TASK INPUT:
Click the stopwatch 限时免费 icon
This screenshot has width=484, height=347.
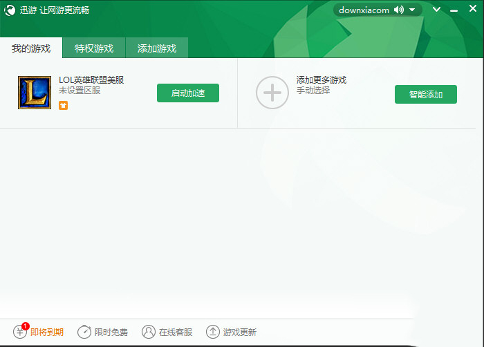[84, 332]
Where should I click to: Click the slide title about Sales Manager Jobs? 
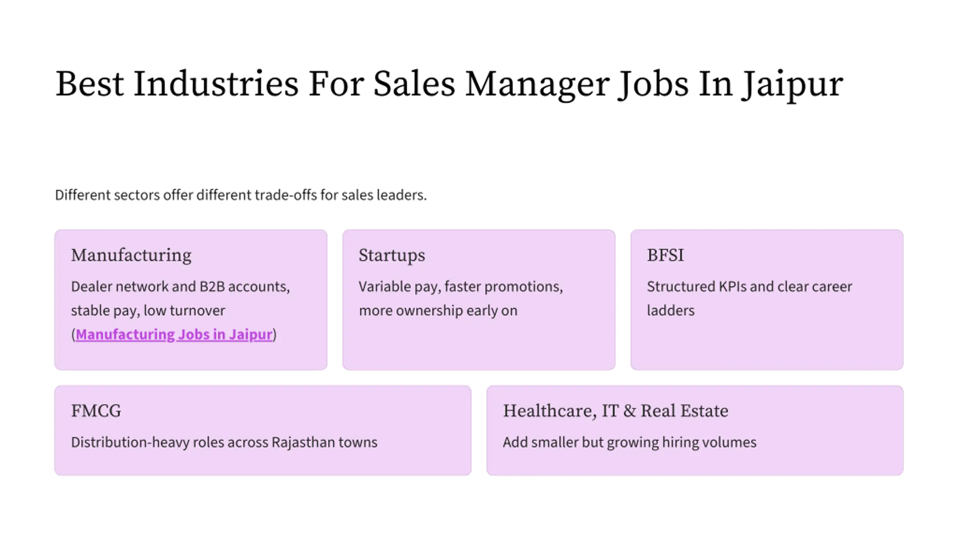click(449, 85)
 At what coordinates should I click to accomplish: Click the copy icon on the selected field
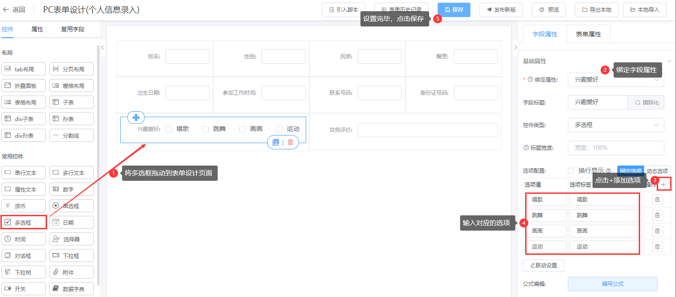[276, 142]
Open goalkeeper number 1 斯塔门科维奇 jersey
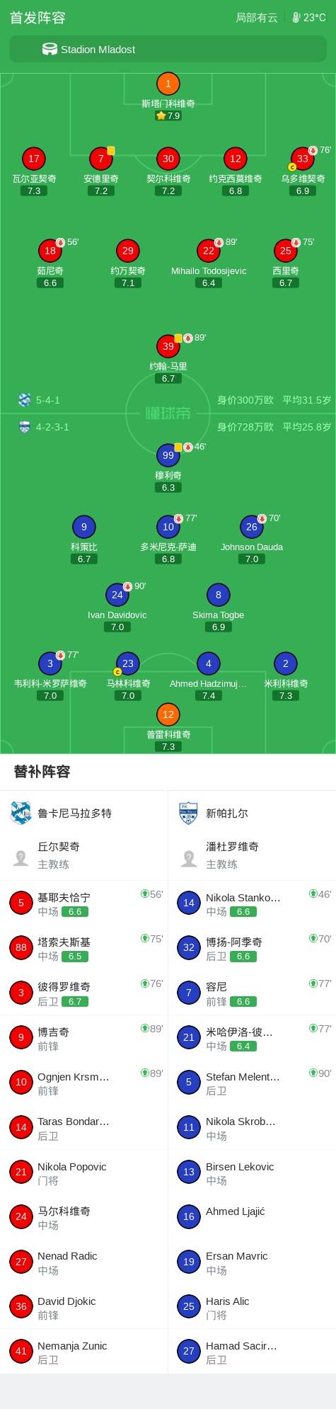 coord(168,84)
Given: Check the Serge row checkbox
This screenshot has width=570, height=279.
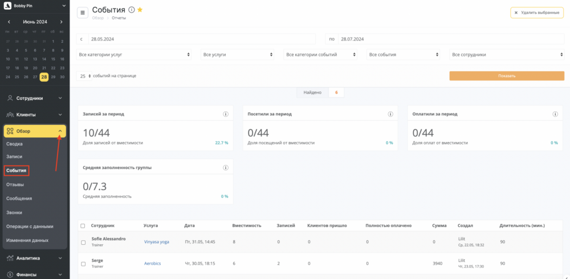Looking at the screenshot, I should tap(83, 264).
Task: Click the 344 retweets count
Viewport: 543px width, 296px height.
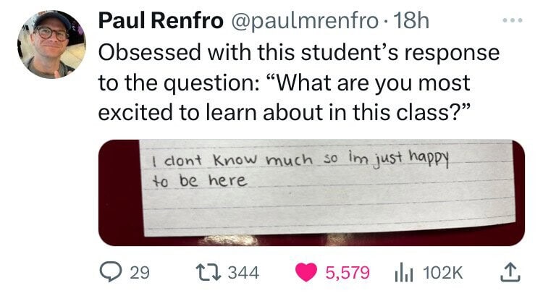Action: coord(243,272)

ABOUT THIS TASK: Please give back exactly the lines from the first line of the records above through the line containing "Given: Check the Serge row checkbox", only those and both included, with the pictures removed.

YOUR RESPONSE:
Click the stopwatch 限时免费 icon
This screenshot has width=484, height=347.
[84, 332]
Where should I click to: Click the slide title about Sales Manager Jobs? 
click(449, 85)
 At what coordinates should I click to accomplish: Click the copy icon on the selected field
[276, 142]
Open goalkeeper number 1 斯塔门科维奇 jersey
 coord(168,84)
Given: Check the Serge row checkbox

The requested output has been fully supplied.